The moment that made the whole project worth it: a five-year-old asked "why is the sky blue?" out loud, mid-lesson, and Professor Pip stopped, answered her in one warm sentence, did a little "good question" gesture, and went back to the lesson. She didn't know there were four models and two clouds involved. She just thought the cartoon teacher was listening. That's the bar.

What Professor Pip is?

Screenshot 2026-06-16 at 05.00.43

Watch the YouTube Demo Video

Professor Pip is a 3D talking-avatar teacher for kids aged 5 to 10. There are ten premade five-minute voice courses — science, math, nature, a story or two (sky-blue, photosynthesis, odd and even, the water cycle, day and night, butterflies, bees, the five senses, shapes, magnets) — plus a "make your own lesson" box and spoken, raise-your-hand Q&A. Captions are on by default. Get something right and you earn stickers, stars, and confetti. It's built for the Build Small hackathon, in the Backyard AI track: practical tools for real people — a "personal study tutor" / "storybook for a child" that runs on a tiny model you own.

The architecture (or: where the GPU isn't)

The headline trick is that the 3D avatar renders in the browser at ~60fps with zero GPU touching the face. We used met4citizen's TalkingHead (MIT) on top of Three.js, so the WebGL character — fifteen visemes, mood expressions, body gestures — runs entirely on the kid's laptop. The cloud never renders a pixel of Pip.

The lesson itself is a deterministic state machine in the browser. There's no agent loop chewing tokens for five minutes; the frontend just walks the course, and premade segments are spoken verbatim — authored in Pip's voice and sent to TTS as-is. That keeps the whole thing cheap and predictable.

Behind it sits a Gradio Space on Hugging Face orchestrating four stateless endpoints — /asr, /brain, /speak, /make_course — with heavy compute on one scale-to-zero Modal GPU container (Kokoro-82M for speech, faster-whisper small for listening, and the fine-tuned brain). Scale-to-zero matters: a kids' learning toy that's idle most of the day shouldn't cost anything when nobody's using it.

INSTRUCTION 1>
Please extract the stretch from "The architecture (or: where" through "cheap and predictable." in the Professor Pip write-up.
INSTRUCTION 2>
Render this sentence from the Professor Pip write-up in Spanish: "The cloud never renders a pixel of Pip."
The records have no connection to the Professor Pip write-up.

SUPPLIED MATERIAL>

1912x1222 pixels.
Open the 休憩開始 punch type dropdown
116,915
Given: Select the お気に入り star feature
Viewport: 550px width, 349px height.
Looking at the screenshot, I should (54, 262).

WORKED ANSWER 1>
The architecture (or: where the GPU isn't)

The headline trick is that the 3D avatar renders in the browser at ~60fps with zero GPU touching the face. We used met4citizen's TalkingHead (MIT) on top of Three.js, so the WebGL character — fifteen visemes, mood expressions, body gestures — runs entirely on the kid's laptop. The cloud never renders a pixel of Pip.

The lesson itself is a deterministic state machine in the browser. There's no agent loop chewing tokens for five minutes; the frontend just walks the course, and premade segments are spoken verbatim — authored in Pip's voice and sent to TTS as-is. That keeps the whole thing cheap and predictable.

WORKED ANSWER 2>
La nube nunca renderiza ni un píxel de Pip.